The mesopelagic zone spans extends from the bottom of the epipelagic zone to 700-1000 m. Most solar radiation is absorbed or scattered in the epipelagic zone, but the mesopelagic zone is not entirely dark.  When you are in this zone and you look toward the surface on a sunny day you can still discern a faint glow.  There is too little light here for phytoplankton to carry out enough photosynthesis to meet their basic energy needs.  Because of this, the mesopelagic zone is also called the disphotic zone.   Many animals that live here bio luminesce and migrate vertically into the epipelagic zone each night in order to feed. 
The next layer in the water column is the bathypelagic zone. The bathylpelagic zone extends from about 1000 m to depths as deep as 4000 m.  The upper bound of this layer is defined as the depth where surface light is no longer discernible.  The lower bound of this layer generally corresponds with the lower end of the continental slope.  Some bathypelagic animals may migrate up into the mesopelagic zone to feed, but most organisms in the bathypelagic zone feed on material that drifts down from above as well as on each other. 

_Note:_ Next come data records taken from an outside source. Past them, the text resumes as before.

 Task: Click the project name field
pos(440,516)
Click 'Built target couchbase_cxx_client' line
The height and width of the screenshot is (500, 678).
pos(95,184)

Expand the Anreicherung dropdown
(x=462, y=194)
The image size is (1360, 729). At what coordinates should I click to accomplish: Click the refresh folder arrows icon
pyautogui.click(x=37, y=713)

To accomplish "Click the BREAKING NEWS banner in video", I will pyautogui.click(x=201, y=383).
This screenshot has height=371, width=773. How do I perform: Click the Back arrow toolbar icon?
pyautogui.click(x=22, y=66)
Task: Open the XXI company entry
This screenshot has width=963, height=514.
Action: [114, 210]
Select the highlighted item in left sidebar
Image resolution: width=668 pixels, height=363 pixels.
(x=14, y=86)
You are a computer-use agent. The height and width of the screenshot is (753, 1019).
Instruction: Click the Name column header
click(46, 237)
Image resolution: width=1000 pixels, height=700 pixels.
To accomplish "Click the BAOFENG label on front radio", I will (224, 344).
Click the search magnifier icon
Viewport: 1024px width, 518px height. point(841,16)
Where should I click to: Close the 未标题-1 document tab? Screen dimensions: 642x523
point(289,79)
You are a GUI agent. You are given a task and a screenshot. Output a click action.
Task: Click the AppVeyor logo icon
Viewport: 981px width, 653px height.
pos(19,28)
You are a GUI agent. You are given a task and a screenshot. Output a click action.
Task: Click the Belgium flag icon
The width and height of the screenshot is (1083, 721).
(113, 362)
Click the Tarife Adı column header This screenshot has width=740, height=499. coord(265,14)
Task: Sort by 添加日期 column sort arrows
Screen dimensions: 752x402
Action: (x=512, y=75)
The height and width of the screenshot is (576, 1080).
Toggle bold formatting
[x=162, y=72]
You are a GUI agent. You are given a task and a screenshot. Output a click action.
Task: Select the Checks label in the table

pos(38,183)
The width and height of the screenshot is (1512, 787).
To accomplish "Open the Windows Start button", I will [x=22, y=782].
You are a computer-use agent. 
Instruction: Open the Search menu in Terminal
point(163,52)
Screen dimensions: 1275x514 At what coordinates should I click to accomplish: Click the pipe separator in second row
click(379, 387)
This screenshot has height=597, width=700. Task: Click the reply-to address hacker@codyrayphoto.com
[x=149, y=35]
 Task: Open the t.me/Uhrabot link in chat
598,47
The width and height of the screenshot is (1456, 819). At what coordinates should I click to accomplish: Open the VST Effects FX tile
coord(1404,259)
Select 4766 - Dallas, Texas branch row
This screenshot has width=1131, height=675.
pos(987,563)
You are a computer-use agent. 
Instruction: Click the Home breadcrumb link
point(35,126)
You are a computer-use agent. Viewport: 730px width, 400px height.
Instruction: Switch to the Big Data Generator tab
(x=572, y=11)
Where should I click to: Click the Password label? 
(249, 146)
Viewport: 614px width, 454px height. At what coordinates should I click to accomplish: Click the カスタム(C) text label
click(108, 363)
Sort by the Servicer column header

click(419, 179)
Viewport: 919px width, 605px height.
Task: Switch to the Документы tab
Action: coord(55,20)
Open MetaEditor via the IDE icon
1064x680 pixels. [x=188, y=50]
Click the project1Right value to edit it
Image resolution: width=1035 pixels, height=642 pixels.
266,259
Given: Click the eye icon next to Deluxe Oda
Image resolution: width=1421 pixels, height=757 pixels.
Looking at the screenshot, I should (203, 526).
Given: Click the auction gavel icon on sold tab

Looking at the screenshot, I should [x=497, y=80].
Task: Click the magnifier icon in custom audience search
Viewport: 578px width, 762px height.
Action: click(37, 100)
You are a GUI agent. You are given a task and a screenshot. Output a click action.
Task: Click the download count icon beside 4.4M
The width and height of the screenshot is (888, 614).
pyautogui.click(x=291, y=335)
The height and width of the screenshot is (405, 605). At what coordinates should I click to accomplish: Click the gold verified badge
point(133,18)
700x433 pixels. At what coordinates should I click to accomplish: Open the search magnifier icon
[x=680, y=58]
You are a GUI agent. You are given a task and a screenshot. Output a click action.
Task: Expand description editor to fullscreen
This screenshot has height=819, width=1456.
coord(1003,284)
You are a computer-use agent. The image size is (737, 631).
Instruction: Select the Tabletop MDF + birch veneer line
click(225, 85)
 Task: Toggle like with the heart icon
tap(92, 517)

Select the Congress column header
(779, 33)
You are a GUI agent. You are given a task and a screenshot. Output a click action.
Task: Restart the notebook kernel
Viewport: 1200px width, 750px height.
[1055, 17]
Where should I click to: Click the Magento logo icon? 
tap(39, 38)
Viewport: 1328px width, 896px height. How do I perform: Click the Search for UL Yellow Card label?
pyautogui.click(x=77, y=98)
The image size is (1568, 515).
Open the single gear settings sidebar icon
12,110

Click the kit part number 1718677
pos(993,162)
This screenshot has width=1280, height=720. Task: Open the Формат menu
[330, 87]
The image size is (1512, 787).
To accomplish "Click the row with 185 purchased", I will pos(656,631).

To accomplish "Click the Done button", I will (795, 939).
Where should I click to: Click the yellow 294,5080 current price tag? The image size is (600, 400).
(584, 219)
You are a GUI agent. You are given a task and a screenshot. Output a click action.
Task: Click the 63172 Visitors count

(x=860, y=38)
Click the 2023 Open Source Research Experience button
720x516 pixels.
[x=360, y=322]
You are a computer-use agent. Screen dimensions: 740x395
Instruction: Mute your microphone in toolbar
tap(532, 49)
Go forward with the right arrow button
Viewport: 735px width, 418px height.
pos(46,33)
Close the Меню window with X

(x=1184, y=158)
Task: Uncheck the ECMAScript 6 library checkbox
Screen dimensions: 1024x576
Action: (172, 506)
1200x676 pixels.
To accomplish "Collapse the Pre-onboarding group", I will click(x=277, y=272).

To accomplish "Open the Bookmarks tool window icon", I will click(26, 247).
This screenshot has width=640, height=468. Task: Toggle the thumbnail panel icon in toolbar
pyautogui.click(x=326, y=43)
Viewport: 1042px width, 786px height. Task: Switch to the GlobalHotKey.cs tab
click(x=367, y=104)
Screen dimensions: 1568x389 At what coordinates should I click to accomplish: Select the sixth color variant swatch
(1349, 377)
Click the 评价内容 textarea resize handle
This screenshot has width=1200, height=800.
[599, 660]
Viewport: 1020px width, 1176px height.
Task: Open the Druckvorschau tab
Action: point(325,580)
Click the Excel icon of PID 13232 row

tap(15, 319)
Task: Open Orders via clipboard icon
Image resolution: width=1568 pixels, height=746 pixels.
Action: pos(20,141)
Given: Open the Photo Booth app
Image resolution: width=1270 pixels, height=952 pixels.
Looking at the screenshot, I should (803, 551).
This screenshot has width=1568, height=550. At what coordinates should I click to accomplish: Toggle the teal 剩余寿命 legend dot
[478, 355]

The abyssalpelagic zone exists below the bathypelagic zone.  This layer extends from about 4000m to the abyssal plain, usually 4000-6000 m deep.  Organisms in the bathypelagic zone make a living by consuming whatever drifts down from above, by eating each other, and by feeding on benthic organisms.
The deepest pelagic layer is hadalpelagic zone.  This zone exists only in trenches, in water as much as 10,000 m deep.  We know the least about life in the hadalpelagic zone of any ocean depth, though fish were observed in the Japan Trench via ROV in 2010 at depths approaching 8000 m. 
Every division of the ocean has its own set of challenges and opportunities for organisms that live there.  One of the goals of marine biology is to identify what those challenges and opportunities are, and then discover how marine organisms exploit them.